[THE REQUEST]: Rewrite the lines of the records below, from the line with "Task: Close the" through the end of the records, with the requests included. Multiply every coordinate in the answers by 1.05, round to whole numbers with halves going up, and leave out the pictures.

[AVAILABLE RECORDS]:
* * *

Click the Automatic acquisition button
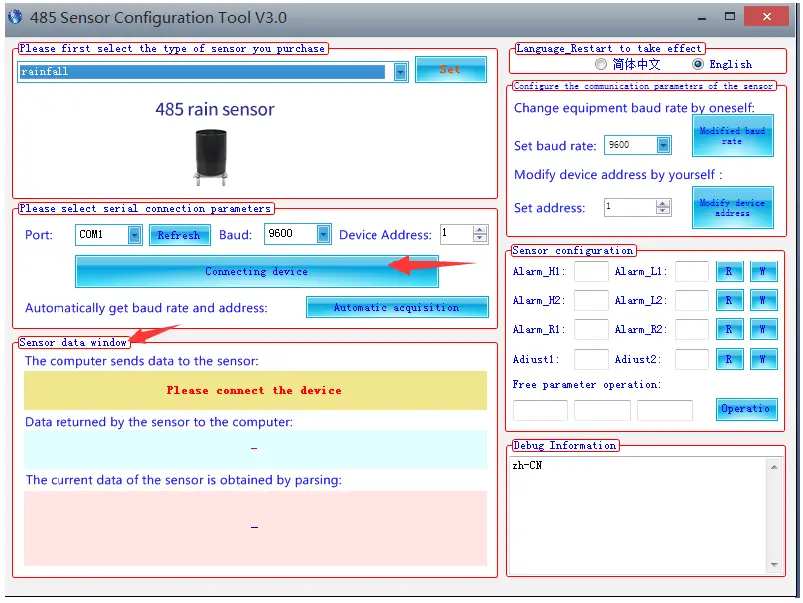This screenshot has height=603, width=803. click(x=396, y=308)
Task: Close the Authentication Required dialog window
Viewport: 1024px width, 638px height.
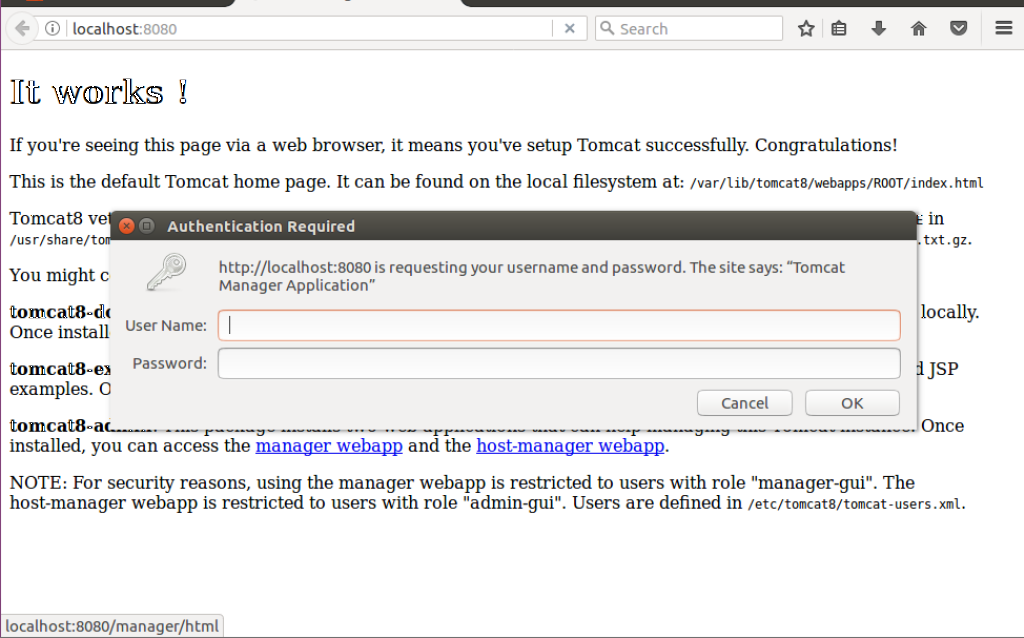Action: click(127, 226)
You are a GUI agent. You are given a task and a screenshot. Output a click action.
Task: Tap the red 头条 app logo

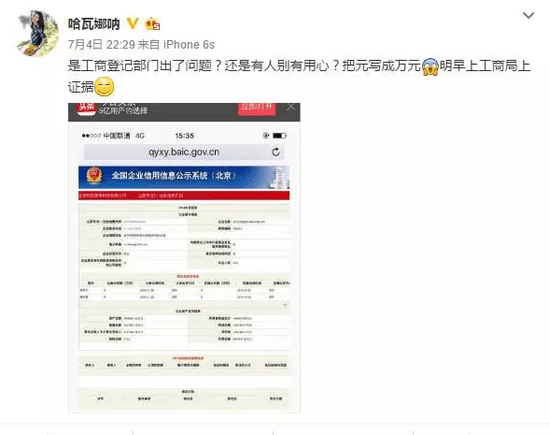click(86, 108)
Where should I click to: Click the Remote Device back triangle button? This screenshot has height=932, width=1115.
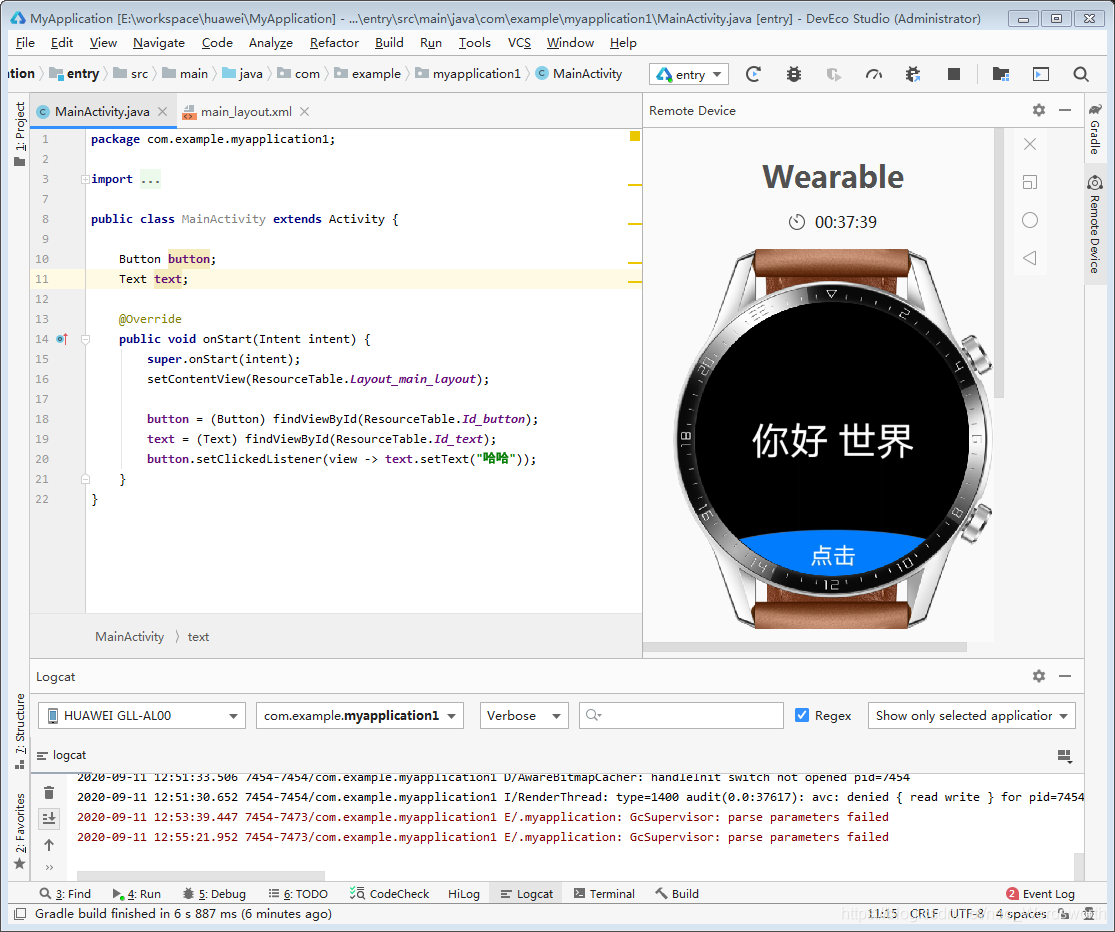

* * *

[TASK ANSWER]:
Task: Close the Authentication Required dialog window
Viewport: 1024px width, 638px height.
Action: click(133, 237)
You are a GUI agent. You are given a task and a screenshot. Output a click action.
Task: Tap the red 头条 app logo

click(90, 113)
Where should I click to: Click the Remote Device back triangle button? This screenshot has height=932, width=1115.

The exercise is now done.